Nos estuvimos mirando un buen rato y sonriendo como si hubiéramos apostado quien de los dos mantenía más tiempo aquellas sonrisas de calaveras que nada significaban. No nos estábamos saludando ni burlando. Nada. Fue como un momento de idiotez en que él y yo nos miramos pensando conozco tu secreto. Pero no había secreto alguno aparte del secreto a voces del mal olor que rodeaba el cuerpo de Habib.

Por fin el cartero se levanto golpeándose las rodillas con las grandes manos.

– Dos cosas, mi doctor. Ya sé que no. Lo digo doctor por respeto. Oí ese ruido del gran comentarista deportivo. Ese hombre dice verdades de a puño. Le digo una de las cosas pero póngase cómodo y tomamos una copita si le parece.

Me moví, tomamos copitas crecidas del vino vomitivo que el acostumbraba tomar. Me llevó tiempo encontrar una botella entre las de cosas buenas, regalos de Díaz Grey y los compañeros de la costa.

Y estuvimos bebiendo y el conversando, entreverando idioteces. Lo escuché paciente sin preocuparme de entender lo que decía con el murmullo propio de las graves confesiones o los gritos del manejador de multitudes. Era un bicho muy raro, de una especie jamás extinguida y me interesaba observarlo. Por fin me alertó diciendo:

– Yo ahora estoy siendo dos. Y no quiero decir que ustéd me este viendo doble. Se respetar y respeto. Un domingo en el bar proclame declararme en huelga. Fíjese lo curioso del asunto. Único cartero y en huelga el mismo día exacto que no trabajo. Fue un clamor de los amigos pero no aflojé. Pero cuando me hizo llamar el médico para entregarme un recado, opiné que lo mejor era cobrar de cartero y convertirme además en empresa de mensajería. La parienta, de acuerdo. Así que aquí le traigo el primer mensaje. Saco un sobre de la mugre de sus ropas y me lo entregó.

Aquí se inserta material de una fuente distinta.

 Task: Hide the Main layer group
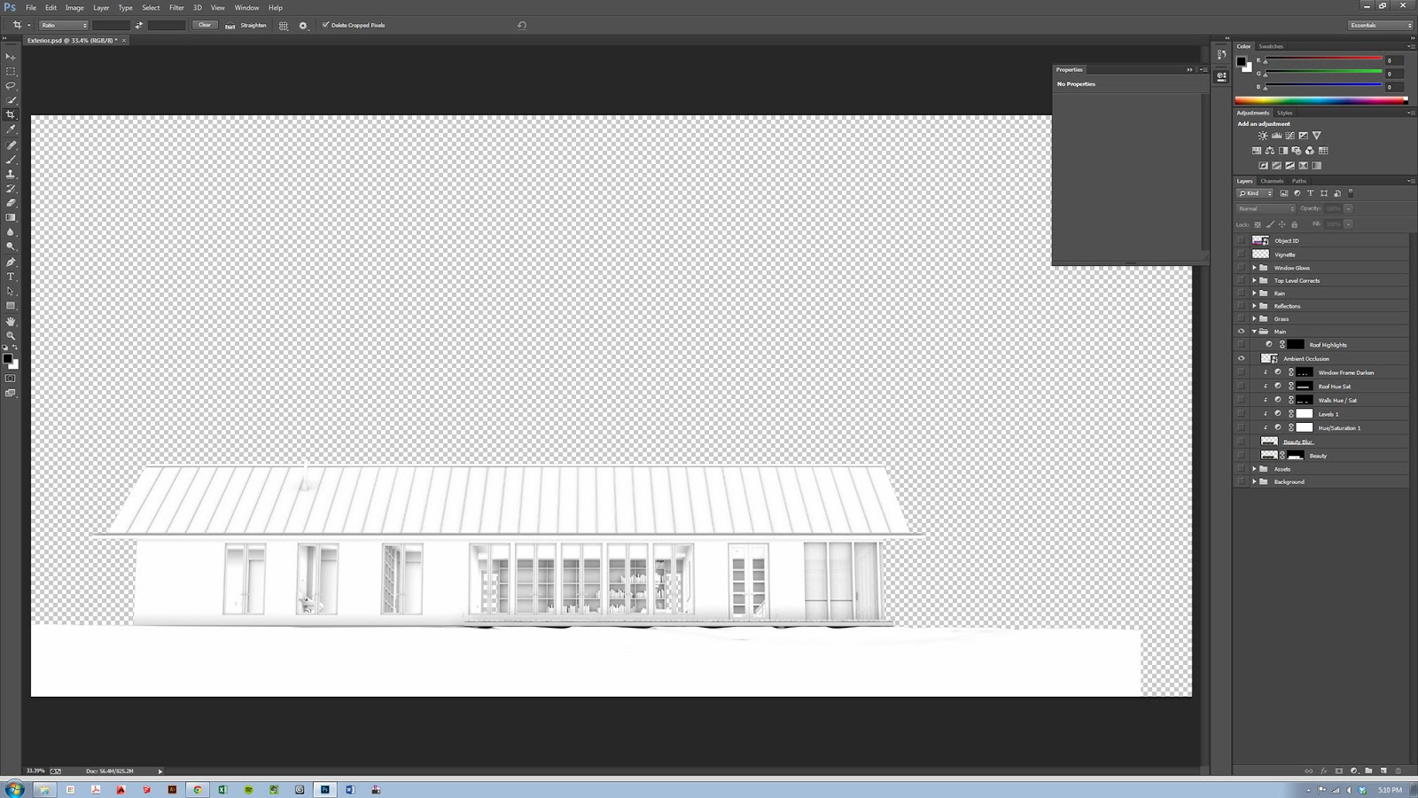click(x=1241, y=331)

Un sobre conservado milagrosamente blanco que llevaba el nombre de Carr dibujado con grandes letras azules. No sé cuanto dinero le di a Habib para que se fuera y leí en soledad y silencio:

Amigo Carr:

Unas líneas para decirle adiós y para tratar de disminuir una deuda a la que llamare, con perdón de la grosería, metafísica. Tal vez ustéd no me entienda y espero que no trate de adivinar.

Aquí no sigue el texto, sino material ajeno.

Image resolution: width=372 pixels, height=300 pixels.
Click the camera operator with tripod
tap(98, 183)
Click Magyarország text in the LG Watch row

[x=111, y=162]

Por un tiempo salió mi cabeza del agua, porque sí, sin ayuda de voluntad. Con límites, Elvirita era muy amiga suya y se empeñaba en la tarea, o nada más que en el deseo de salvarlo. Gran palabra con destino fracaso y muy femenina. Abundan ejemplos. Nunca la veremos. Hace unos meses ejercía en algún país sudamericano donde se turnan civiles y militares para robar y hacer creer que están gobernando. Estoy mirando la nada y allí no hay tradiciones ni moral ni moralinas. Perdón si daño. Basta decirle que ella se salteaba las clases y yo el hospital. Josefina cobró mucho dinero y cumplió callándose. No pensé, amigo Carr, que le iba a escribir una carta tan extensa. Arreglé con bancos y demás parásitos la situación económica de A.I. La morochona quedará muy contenta. Ojalá se la lleve una enfermedad muy larga.